La búsqueda de un quinto título para Carlos Sainz y el regreso de Stéphane Peterhansel marcan la 48ª edición del Rally Dakar, que arrancará este sábado en el desierto de Arabia Saudita.
Sainz, al volante de un Ford Raptor, tratará de olvidar la decepción del año pasado, cuando tuvo que abandonar en la tercera etapa.

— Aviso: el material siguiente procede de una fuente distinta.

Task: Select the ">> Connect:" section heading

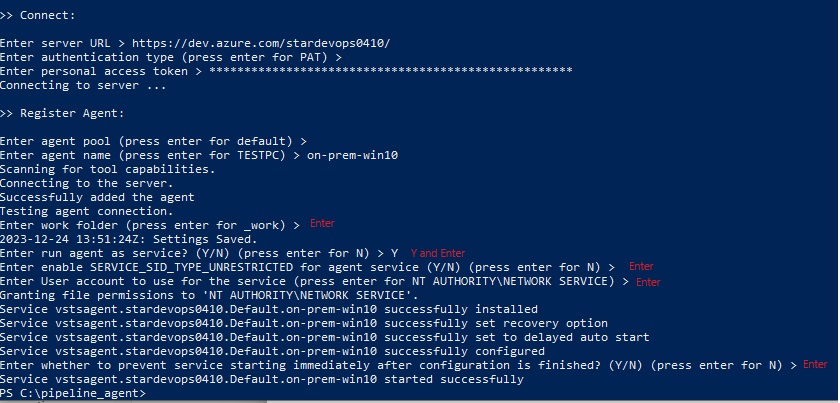Action: (38, 15)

Si el español pretende sumar un nuevo trofeo tras los cosechados en 2010, 2018, 2020 y 2024, y suceder al saudita Yazeed Al Rajhi, deberá superar los obstáculos que se le presentarán en las 13 etapas, con un total de casi 8.000 kilómetros, más de la mitad de ellos cronometrados.
Según el director de la carrera, David Castera, este Dakar se anuncia «duro, equilibrado, con un estándar de dificultad intacto».

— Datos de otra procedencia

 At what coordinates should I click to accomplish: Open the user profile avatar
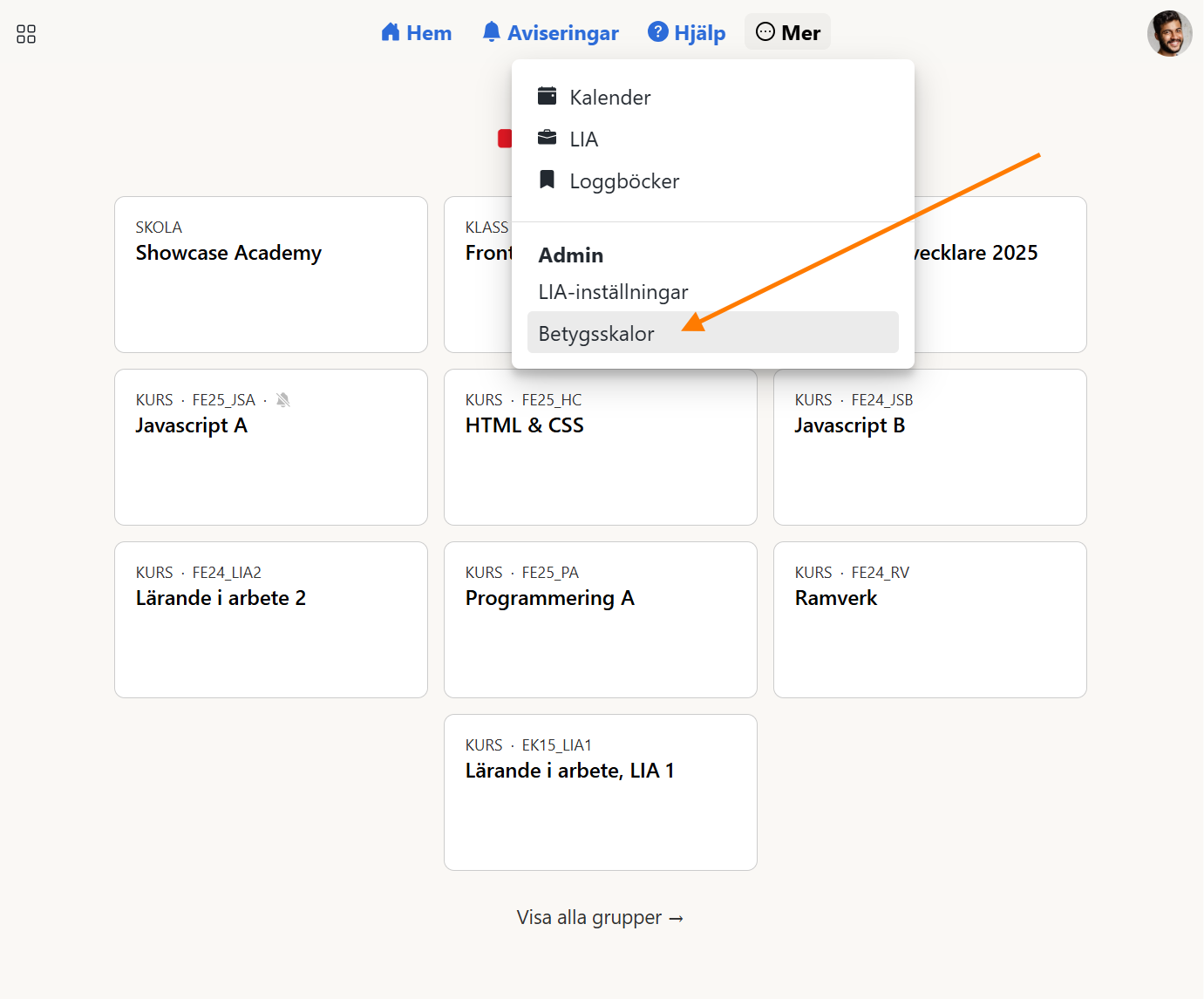tap(1169, 34)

Después de un año de pausa, Stéphane Peterhansel, apodado ‘Mr Dakar’ por su récord de victorias (14, seis de ellas en moto) competirá a sus 60 años en la categoría Stock al volante de un Land Rover Defender.
«La experiencia no hace el Dakar más fácil, sólo ayuda a comprender hasta qué punto es realmente difícil», resumió el experimentado piloto francés.
Y otro veterano, el qatarí Nasser Al Attiyah, correrá con Dacia al igual que el francés Sebastien Loeb y que el campeón del mundo brasileño Lucas Moraes.
En motos, el australiano Daniel Sanders (KTM), vigente campeón, deberá emplearse a fondo ante el francés Adrien van Beveren (3º el año pasado) y el estadounidense Ricky Brabec, vencedor en 2024.